The human-assisted transport of species around the world threatens to profoundly impact the physical, chemical, and biological environment, economic prosperity, and human health. My dissertation investigates the spread and impacts of a group of invasive aquatic invertebrates in stream ecosystems - an invasive gastropod (Chinese mystery snail), bivalve (zebra mussel), and crustacean (rusty crayfish). These aquatic invasive invertebrates represent organisms with differing life history characteristics and roles within aquatic food webs, which are important to understand when evaluating complex impacts resulting from species invasions.
I have examined the extent to which streams serve as pathways for the dispersal of invasive species, over both temporal and spatial scales. I have shown that zebra mussels and rusty crayfish are able to spread through streams, but that populations persist in the highest densities clustered at the lake-outflow and decline with distance downstream. Where streams have been invaded, I investigated the impacts on stream food webs and ecosystem processes. Exclusion experiments were conducted that showed that rusty crayfish increase the rate of leaf litter decomposition, reduce the abundance of benthic invertebrates, and may also indirectly reduce fish abundances. High densities of invasive species can also accelerate nutrient cycling, as in the case with the Chinese mystery snail. Biomass-specific release rates show that Chinese mystery snails are able to overwhelm nutrient release by native species. Finally, I summarized for the first time the state-of-the-knowledge on the distribution of aquatic invasive invertebrates in the U.S. and identified current invasional hotspots. This study shows that the epicenter of aquatic invertebrate invasions in the U.S. is in the Great Lakes region, likely due to high levels of domestic and international trade.

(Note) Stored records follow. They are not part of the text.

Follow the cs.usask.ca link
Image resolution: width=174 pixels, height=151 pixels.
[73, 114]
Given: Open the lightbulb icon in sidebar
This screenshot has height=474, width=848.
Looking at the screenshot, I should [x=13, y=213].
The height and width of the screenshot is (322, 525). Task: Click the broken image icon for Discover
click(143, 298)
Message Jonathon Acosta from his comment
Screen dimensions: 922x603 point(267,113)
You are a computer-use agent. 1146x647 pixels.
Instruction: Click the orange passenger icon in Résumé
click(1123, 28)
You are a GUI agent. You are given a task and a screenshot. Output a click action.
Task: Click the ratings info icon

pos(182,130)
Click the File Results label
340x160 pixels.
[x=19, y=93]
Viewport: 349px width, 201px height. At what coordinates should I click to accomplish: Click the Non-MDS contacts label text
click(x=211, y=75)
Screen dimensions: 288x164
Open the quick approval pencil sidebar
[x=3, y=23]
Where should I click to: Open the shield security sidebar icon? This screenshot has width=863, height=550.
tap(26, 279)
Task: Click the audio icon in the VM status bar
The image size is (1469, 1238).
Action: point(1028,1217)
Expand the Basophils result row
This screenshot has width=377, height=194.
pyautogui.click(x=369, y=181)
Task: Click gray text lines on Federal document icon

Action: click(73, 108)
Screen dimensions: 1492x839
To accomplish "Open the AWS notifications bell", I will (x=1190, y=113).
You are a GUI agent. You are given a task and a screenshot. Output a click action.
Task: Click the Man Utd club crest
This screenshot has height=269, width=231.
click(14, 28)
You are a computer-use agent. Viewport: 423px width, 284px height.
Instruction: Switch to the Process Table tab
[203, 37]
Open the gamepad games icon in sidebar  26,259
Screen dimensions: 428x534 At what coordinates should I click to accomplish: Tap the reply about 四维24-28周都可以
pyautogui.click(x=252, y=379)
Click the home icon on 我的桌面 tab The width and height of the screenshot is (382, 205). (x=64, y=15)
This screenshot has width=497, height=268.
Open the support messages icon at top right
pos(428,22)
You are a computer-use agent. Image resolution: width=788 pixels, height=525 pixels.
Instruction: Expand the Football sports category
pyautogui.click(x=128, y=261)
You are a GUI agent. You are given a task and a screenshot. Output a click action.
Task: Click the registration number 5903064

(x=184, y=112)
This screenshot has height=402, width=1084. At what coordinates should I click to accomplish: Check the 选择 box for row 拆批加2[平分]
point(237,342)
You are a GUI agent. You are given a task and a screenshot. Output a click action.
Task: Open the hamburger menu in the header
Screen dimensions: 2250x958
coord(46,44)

Overall, my research suggests that high densities of invasive invertebrates reduce the abundance of native congeners, increase the rate of ecosystem processes, reduce resource availability, and may indirectly affect higher trophic levels. The combined results of my dissertation highlight the importance of invasive invertebrates in altering historical stream food webs and ecosystem processes and the critical need to understand where species have invaded before we can successfully address management options.